Mild haemorrhoidal symptoms sometimes respond to over the counter,
non-prescription ointments and suppositories. Although they will not remove the
haemorrhoid, they can relieve the discomfort. Relief from uncomfortable
haemorrhoids may also be obtained by sitting in warm water for a few minutes
(Sitz bath). When external haemorrhoids are very swollen and uncomfortable, the
application of a cold compress such as ice wrapped in a towel can be helpful.
Rubber Band Ligation works well for internal haemorrhoids which prolapse with
bowel movements (grade II haemorrhoids). A small band is placed around the
haemorrhoid cutting off the blood supply and causing scarring which holds the
haemorrhoid inside. The bands normally fall off within a few days. This
procedure may cause some discomfort and may need to be repeated for full effect.

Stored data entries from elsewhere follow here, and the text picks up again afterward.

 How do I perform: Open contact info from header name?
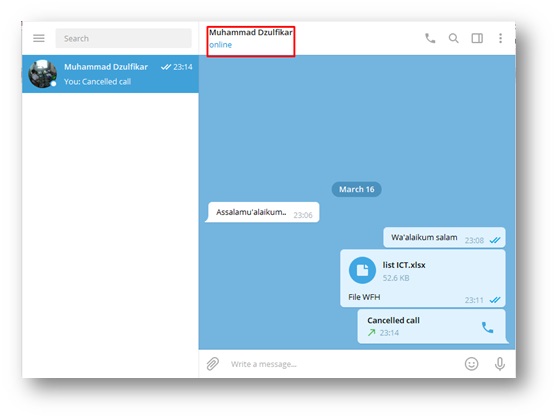[x=251, y=32]
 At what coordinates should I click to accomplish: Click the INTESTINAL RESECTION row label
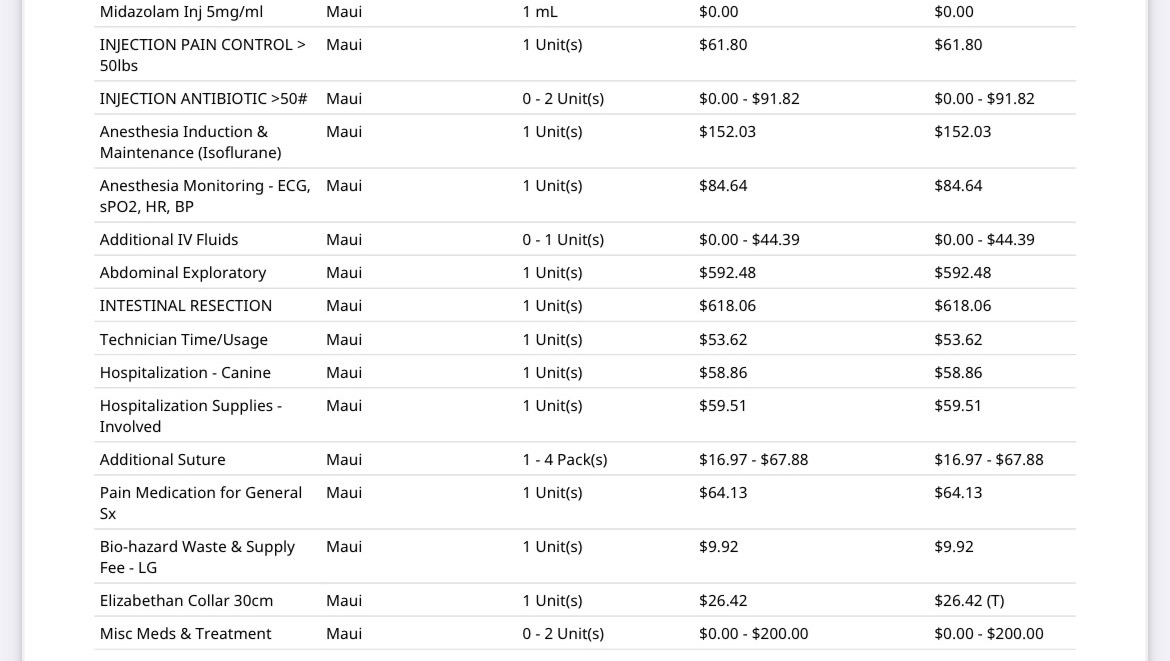click(x=186, y=305)

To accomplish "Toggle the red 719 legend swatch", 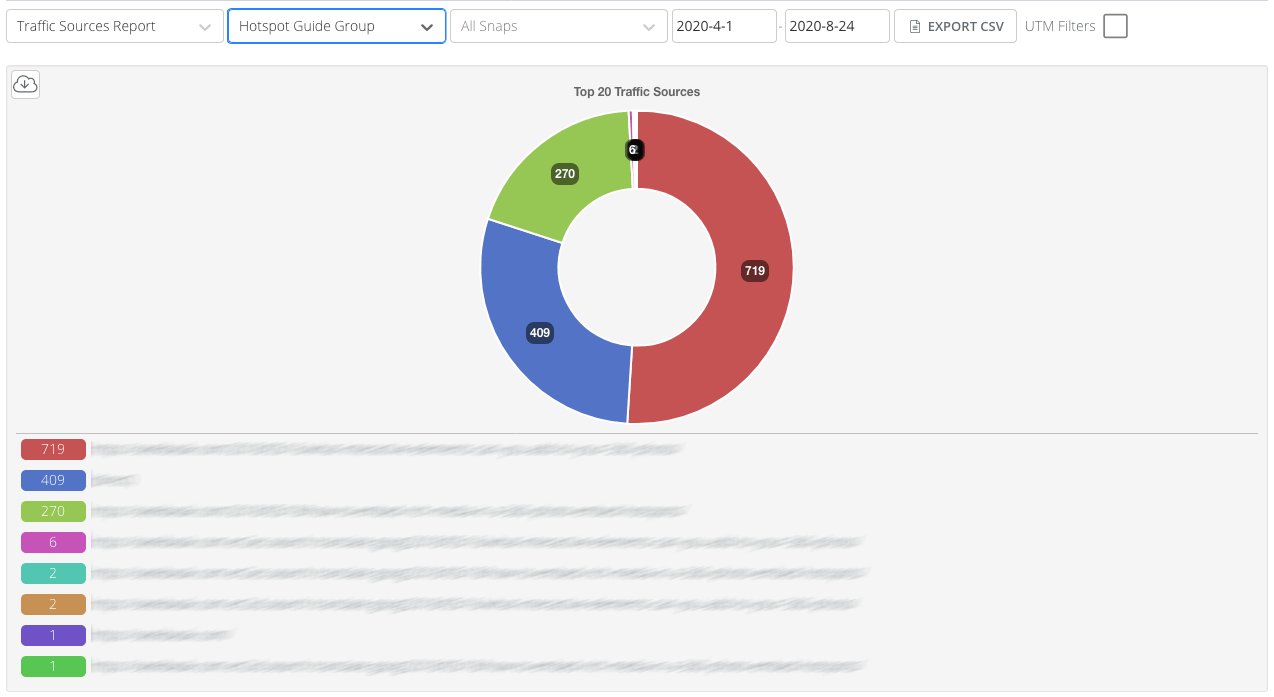I will click(53, 449).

Injection sclerotherapy can be used to treat small, bleeding haemorrhoids which
do not protrude. It is relatively painless and causes the haemorrhoid to shrivel
up. The procedure may need to be repeated for full effect.
Haemorrhoidal artery ligation operation or HALO is a technique that involves
identifying the blood vessels feeding the haemorrhoid using ultrasound and
suturing them off. Further sutures are used to repair the prolapsing element of
the haemorrhoids. HALO is suitable for most prolapsing haemorrhoids or those
that bleed. Most cases are carried out under a short general anaesthetic.
Patients can go home the same day, as the procedure is relatively painless and
return to work early following the procedure.
Haemorrhoidectomy is a surgical procedure which involves cutting off the
haemorrhoidal tissue. This is a very effective treatment for large haemorrhoids
which prolapse and are associated with significant external tags. This operation
requires a general anaesthetic and may be associated with pain for a few days
Stapled haemorrhoidectomy is a technique that involves using a special stapling
device which cuts out a ring of haemorrhoidal tissue. It is most useful in
dealing with extensive prolapsing haemorrhoids. This requires a general
anaesthetic and is more painful than banding.